I have a custom realm that uses OkHttpClient. When it is instantiated, it calls ProxySelector.getDefault() which requires 'permission java.net.NetPermission "getProxySelector"'. This is not granted to x-pack, so it breaks the realm. I tried editing the plugin policy for x-pack after the fact and it sort of works. Is that the best approach? When I try to do this using a customized Elasticsearch docker image, it fails (I have a Dockerfile that installs the x-pack, the realm, and then updates the x-pack plugin policy). If I run the custom image without starting up docker and then start it manually, it seems to pick up the change.

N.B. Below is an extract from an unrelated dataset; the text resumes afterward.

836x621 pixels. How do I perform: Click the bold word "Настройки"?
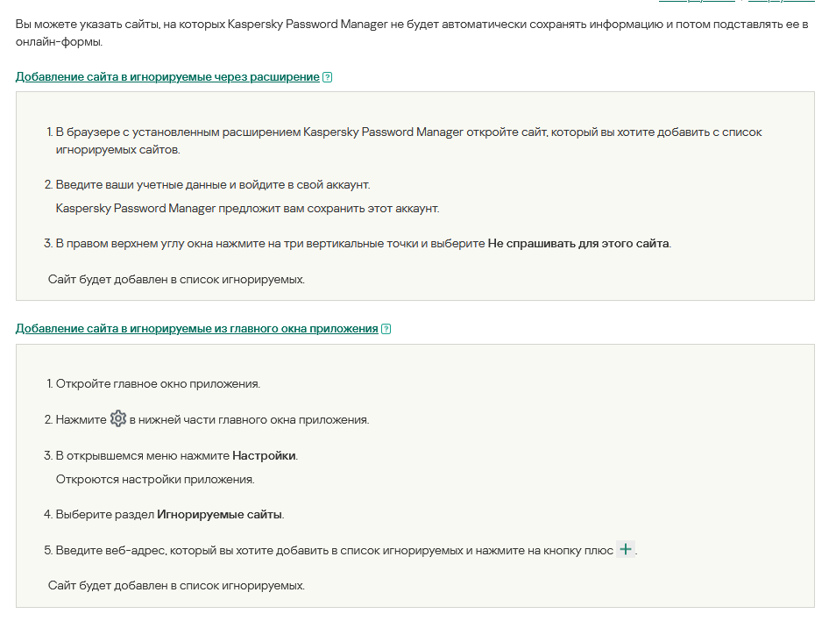click(264, 456)
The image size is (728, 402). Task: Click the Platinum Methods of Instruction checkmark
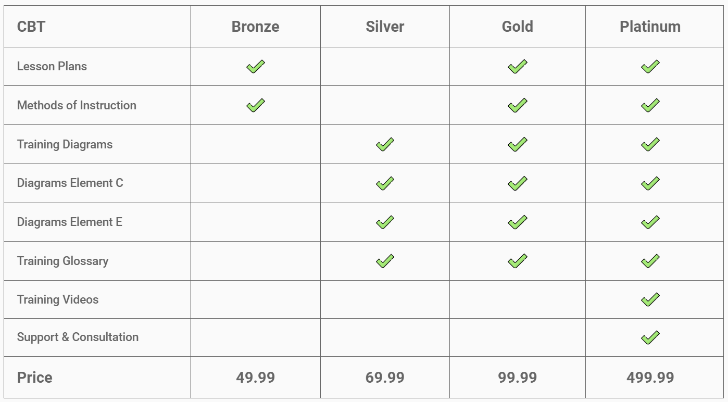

You can add a custom policy for your custom realm at the same directory level as the descriptor properties file. It needs to have the file name x-pack-extension-security.policy
. We will work on updating the example realm to include an example of this
Ok, great. Thanks for the quick answer. I assume this isn't in the docs anywhere yet, right?
Correct, it is not in the docs yet either.
So, now, after installing the custom realm extension I have a file named
x-pack-extension-security.policy in
/usr/share/elasticsearch/plugins/x-pack/extensions/mycustomrealm.
The contents of the file is:
grant {
permission java.net.NetPermission "getProxySelector";
};
I am still getting an error: java.security.AccessControlException: access
denied ("java.net.NetPermission" "getProxySelector") when the client is
instantiated. Any ideas? This is with 5.1.1.
Is the code that is calling the OkHttp code that needs additional privileges wrapped in a doPrivileged block?
AccessController.doPrivileged((PrivilegedAction<Void>) () -> {
// privileged code goes here
return null;
});
Thank you. That was the problem. I am not to familiar with the Java SecurityManager so this is new to me.